*** RECORDS TO USE ***

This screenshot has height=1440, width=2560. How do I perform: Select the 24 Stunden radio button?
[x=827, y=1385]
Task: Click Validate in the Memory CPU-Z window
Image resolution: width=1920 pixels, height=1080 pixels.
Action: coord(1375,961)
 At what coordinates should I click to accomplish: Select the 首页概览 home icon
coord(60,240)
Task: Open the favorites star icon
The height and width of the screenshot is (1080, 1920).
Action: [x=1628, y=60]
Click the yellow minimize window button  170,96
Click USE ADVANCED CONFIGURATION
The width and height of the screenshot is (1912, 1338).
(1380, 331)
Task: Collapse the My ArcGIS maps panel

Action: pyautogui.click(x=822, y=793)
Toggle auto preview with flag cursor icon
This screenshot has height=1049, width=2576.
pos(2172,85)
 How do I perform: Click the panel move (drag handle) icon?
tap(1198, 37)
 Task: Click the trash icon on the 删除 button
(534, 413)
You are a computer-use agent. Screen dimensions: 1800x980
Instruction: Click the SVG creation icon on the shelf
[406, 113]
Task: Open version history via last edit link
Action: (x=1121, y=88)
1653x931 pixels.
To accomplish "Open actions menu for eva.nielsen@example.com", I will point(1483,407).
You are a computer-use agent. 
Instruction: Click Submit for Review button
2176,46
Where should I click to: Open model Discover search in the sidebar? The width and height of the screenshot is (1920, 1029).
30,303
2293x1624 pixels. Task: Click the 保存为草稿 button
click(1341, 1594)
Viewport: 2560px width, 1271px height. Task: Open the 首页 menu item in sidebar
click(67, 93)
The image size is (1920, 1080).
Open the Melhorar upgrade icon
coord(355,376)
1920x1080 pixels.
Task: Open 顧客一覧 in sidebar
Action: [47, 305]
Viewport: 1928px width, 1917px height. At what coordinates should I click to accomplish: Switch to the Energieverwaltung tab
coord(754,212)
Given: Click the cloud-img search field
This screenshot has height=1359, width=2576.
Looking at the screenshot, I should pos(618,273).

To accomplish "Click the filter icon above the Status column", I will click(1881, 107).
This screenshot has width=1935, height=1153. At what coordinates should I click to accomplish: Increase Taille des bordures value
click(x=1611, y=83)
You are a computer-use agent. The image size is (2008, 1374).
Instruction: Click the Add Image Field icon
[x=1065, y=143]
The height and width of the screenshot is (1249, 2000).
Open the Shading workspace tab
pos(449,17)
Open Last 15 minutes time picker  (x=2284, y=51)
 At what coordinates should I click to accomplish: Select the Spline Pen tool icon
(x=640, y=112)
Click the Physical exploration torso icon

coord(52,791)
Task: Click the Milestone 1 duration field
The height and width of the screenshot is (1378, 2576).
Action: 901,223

*** End of RECORDS TO USE ***

### TASK OBJECTIVE:
Your reply should repeat the entire listing, word for word and complete.

### SOLVED EXERCISE:
This screenshot has height=1440, width=2560. How do I perform: Select the 24 Stunden radio button?
[x=827, y=1385]
Task: Click Validate in the Memory CPU-Z window
Image resolution: width=1920 pixels, height=1080 pixels.
Action: coord(1375,961)
 At what coordinates should I click to accomplish: Select the 首页概览 home icon
coord(60,240)
Task: Open the favorites star icon
The height and width of the screenshot is (1080, 1920).
Action: [x=1628, y=60]
Click the yellow minimize window button  170,96
Click USE ADVANCED CONFIGURATION
The width and height of the screenshot is (1912, 1338).
(1380, 331)
Task: Collapse the My ArcGIS maps panel

Action: pyautogui.click(x=822, y=793)
Toggle auto preview with flag cursor icon
This screenshot has height=1049, width=2576.
pos(2172,85)
 How do I perform: Click the panel move (drag handle) icon?
tap(1198, 37)
 Task: Click the trash icon on the 删除 button
(534, 413)
You are a computer-use agent. Screen dimensions: 1800x980
Instruction: Click the SVG creation icon on the shelf
[406, 113]
Task: Open version history via last edit link
Action: (x=1121, y=88)
1653x931 pixels.
To accomplish "Open actions menu for eva.nielsen@example.com", I will point(1483,407).
You are a computer-use agent. 
Instruction: Click Submit for Review button
2176,46
Where should I click to: Open model Discover search in the sidebar? The width and height of the screenshot is (1920, 1029).
30,303
2293x1624 pixels. Task: Click the 保存为草稿 button
click(1341, 1594)
Viewport: 2560px width, 1271px height. Task: Open the 首页 menu item in sidebar
click(67, 93)
The image size is (1920, 1080).
Open the Melhorar upgrade icon
coord(355,376)
1920x1080 pixels.
Task: Open 顧客一覧 in sidebar
Action: [47, 305]
Viewport: 1928px width, 1917px height. At what coordinates should I click to accomplish: Switch to the Energieverwaltung tab
coord(754,212)
Given: Click the cloud-img search field
This screenshot has height=1359, width=2576.
Looking at the screenshot, I should pos(618,273).

To accomplish "Click the filter icon above the Status column", I will click(1881, 107).
This screenshot has width=1935, height=1153. At what coordinates should I click to accomplish: Increase Taille des bordures value
click(x=1611, y=83)
You are a computer-use agent. The image size is (2008, 1374).
Instruction: Click the Add Image Field icon
[x=1065, y=143]
The height and width of the screenshot is (1249, 2000).
Open the Shading workspace tab
pos(449,17)
Open Last 15 minutes time picker  (x=2284, y=51)
 At what coordinates should I click to accomplish: Select the Spline Pen tool icon
(x=640, y=112)
Click the Physical exploration torso icon

coord(52,791)
Task: Click the Milestone 1 duration field
The height and width of the screenshot is (1378, 2576).
Action: 901,223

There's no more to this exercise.